Austin + Greg: The way I read the OP, Undisclosed 1 has already WON the bid, his competitor is the one trying to make trouble for him.
You are correct in that he sounds as though the OP is low bid. However, since OP has to justify his product against a competitors alternate OP is in the defensive position. My belief based upon the above statements is there is no contract in hand so there is, in my perception, nothing. Otherwise there is no need to take a defensive stance. The competition has the potential to be significantly less costly and clearly OP is having to dig a moat around the customer. That does not happen if there is not a perceived threat and that threat is frequently a price/feature ratio that may or may not compare well.

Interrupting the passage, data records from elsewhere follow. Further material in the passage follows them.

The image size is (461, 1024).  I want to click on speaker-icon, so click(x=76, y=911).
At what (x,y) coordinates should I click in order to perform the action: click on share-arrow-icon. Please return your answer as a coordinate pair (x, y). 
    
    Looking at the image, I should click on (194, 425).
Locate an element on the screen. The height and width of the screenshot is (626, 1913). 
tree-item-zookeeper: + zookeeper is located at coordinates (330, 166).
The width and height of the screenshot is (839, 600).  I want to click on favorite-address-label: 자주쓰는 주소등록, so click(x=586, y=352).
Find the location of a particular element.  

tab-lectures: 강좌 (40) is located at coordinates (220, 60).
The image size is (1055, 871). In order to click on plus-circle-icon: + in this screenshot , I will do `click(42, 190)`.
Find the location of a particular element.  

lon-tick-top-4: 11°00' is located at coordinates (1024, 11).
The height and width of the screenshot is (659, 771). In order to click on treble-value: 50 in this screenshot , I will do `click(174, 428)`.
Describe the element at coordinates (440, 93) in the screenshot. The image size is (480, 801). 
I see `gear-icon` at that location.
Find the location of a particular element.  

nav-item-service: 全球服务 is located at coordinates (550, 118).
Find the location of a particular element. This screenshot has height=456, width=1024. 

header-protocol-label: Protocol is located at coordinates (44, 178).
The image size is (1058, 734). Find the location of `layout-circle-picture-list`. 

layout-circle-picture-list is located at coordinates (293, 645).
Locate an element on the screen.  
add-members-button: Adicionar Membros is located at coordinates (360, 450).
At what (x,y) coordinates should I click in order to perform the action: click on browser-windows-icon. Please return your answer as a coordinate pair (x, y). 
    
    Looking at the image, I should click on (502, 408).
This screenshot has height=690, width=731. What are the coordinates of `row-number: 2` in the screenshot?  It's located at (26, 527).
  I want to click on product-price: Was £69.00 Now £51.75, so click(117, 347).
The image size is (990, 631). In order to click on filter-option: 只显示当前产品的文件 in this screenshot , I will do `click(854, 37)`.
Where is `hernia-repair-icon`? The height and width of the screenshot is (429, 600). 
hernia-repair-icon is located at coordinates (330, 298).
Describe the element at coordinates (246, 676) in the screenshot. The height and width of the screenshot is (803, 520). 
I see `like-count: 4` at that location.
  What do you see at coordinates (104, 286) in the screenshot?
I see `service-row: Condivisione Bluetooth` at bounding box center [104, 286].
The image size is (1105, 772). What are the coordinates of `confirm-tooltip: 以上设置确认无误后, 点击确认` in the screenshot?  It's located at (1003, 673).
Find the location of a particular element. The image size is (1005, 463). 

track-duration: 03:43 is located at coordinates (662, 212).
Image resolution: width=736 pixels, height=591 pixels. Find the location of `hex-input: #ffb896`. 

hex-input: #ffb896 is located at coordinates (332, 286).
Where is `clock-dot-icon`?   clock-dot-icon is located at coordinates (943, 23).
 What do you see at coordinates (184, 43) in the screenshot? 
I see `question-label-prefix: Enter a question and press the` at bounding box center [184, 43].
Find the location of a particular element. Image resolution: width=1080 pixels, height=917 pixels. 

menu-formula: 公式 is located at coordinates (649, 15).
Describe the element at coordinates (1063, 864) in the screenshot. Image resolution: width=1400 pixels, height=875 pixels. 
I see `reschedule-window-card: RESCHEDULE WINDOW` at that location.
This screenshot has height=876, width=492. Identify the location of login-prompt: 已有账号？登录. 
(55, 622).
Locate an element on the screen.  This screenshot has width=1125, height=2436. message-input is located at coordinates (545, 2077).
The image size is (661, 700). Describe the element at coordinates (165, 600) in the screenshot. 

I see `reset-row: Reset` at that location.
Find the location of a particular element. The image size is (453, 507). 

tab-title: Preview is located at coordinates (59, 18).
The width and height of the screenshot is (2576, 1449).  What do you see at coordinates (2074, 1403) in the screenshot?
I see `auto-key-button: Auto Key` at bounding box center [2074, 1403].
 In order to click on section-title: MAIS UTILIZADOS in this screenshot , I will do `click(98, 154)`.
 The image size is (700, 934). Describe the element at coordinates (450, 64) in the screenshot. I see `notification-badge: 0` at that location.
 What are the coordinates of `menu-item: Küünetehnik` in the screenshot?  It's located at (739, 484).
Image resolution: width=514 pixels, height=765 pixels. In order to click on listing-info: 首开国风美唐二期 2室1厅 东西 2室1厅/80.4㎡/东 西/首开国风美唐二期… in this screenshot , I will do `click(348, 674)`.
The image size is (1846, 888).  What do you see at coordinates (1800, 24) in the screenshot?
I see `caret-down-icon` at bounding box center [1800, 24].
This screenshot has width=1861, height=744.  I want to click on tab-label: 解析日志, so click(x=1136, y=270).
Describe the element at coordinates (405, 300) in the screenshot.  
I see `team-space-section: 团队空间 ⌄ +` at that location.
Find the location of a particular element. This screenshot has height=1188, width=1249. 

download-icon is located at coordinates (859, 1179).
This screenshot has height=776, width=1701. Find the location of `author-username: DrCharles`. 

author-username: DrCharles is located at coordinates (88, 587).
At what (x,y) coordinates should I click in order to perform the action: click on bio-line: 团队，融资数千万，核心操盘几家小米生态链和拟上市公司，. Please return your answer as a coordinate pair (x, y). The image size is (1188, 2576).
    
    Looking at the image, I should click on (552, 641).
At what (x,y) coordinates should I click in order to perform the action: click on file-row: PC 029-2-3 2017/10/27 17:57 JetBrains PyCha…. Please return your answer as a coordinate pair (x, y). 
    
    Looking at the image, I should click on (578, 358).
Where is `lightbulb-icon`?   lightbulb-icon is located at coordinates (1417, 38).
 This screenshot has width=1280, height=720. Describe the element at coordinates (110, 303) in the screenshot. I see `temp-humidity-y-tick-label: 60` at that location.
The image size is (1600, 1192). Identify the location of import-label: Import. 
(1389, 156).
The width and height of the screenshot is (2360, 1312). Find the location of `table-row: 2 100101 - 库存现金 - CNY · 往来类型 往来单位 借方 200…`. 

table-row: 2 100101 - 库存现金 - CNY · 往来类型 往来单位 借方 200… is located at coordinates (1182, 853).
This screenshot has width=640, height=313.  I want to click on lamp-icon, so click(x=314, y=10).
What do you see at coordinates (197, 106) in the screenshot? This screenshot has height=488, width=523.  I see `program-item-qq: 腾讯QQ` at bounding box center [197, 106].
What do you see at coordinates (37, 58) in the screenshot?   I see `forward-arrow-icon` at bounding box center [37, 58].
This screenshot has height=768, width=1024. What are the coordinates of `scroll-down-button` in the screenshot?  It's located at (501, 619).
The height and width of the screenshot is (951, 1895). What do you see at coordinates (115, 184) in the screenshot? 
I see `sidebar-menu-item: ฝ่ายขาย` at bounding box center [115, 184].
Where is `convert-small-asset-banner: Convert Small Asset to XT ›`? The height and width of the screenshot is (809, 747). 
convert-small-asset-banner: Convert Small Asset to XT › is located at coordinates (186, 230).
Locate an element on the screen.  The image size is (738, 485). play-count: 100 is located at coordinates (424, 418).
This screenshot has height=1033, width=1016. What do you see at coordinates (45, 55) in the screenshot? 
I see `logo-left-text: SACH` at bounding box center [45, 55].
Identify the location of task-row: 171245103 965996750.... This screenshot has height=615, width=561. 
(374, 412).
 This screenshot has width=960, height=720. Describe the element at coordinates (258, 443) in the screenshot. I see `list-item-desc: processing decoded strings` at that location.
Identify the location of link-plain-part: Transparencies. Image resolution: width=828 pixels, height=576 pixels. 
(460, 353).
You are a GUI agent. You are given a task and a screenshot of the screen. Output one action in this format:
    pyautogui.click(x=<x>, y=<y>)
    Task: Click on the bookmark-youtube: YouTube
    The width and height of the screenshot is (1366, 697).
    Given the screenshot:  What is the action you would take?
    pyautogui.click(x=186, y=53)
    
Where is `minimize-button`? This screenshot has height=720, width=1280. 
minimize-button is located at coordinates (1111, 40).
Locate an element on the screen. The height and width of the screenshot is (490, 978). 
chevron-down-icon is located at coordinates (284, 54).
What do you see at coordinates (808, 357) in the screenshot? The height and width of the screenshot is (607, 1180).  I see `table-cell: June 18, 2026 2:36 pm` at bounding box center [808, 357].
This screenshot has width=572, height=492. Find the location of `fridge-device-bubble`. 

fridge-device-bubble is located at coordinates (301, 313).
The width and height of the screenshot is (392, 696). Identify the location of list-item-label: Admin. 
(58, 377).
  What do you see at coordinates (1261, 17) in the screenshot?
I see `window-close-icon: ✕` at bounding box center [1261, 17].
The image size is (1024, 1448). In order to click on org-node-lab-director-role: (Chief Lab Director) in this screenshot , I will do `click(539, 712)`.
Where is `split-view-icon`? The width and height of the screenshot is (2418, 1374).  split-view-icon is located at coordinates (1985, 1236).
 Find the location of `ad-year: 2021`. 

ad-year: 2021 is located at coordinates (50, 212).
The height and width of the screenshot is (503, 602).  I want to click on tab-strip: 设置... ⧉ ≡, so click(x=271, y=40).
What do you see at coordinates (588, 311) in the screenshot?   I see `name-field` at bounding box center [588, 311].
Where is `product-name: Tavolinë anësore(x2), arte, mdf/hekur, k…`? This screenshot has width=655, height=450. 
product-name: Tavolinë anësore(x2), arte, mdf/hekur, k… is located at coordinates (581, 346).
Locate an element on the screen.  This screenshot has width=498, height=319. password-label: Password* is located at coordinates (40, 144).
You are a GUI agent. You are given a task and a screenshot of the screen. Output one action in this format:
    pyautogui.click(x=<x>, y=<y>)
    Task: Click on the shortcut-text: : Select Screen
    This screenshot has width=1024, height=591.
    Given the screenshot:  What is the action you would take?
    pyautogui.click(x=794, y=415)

Agree with both y'all, it sounds like at the very least that the OP would like to have a technical bullet or two just to lay any objections to rest. Even if he has an airtight contract in hand, I'm sure you would agree you don't want to start a gig with anybody thinking there might have been a better way...
I wasn't trying to stifle an otherwise excellent discussion, but it was getting a little hard to keep it straight with talk of awards being tossed etc... :)
As an integrator that installs quite a bit of GeoVision, I'm well aware of its strengths and its weaknesses. Putting 128 cameras on one server is just plain dumb. While the Geovision spec says they can do it, follow the instructions on how it is done. Multiple NIC cards, multiple networks, many hard drives. All good design - but why would you put all of that in one box? With the relative costs of processors and power supplies, the original spec of 40 cameras on 5 servers makes a much more stable/reliable platform. Geo has many modules that can do specific jobs. System integrity monitoring / backup / system management / live viewing only / investigation only / etc. Unlimited expansion is very doable - the platform expands nicely. With the base software “free” when using their cameras, it’s pretty hard to beat.
Back to the customer spec/wants/needs. How reliable does this system need to be? 11 operators - all the time? All looking at the same views? Wide area network? All fiber? I agree there is much more to it than the simple choice of hardware.
Geo has many huge sites around the world, it can be done, when done properly. BUT, has the Geo integrator ever done a job as proposed? Does it work? Is he a respected competitor in the market?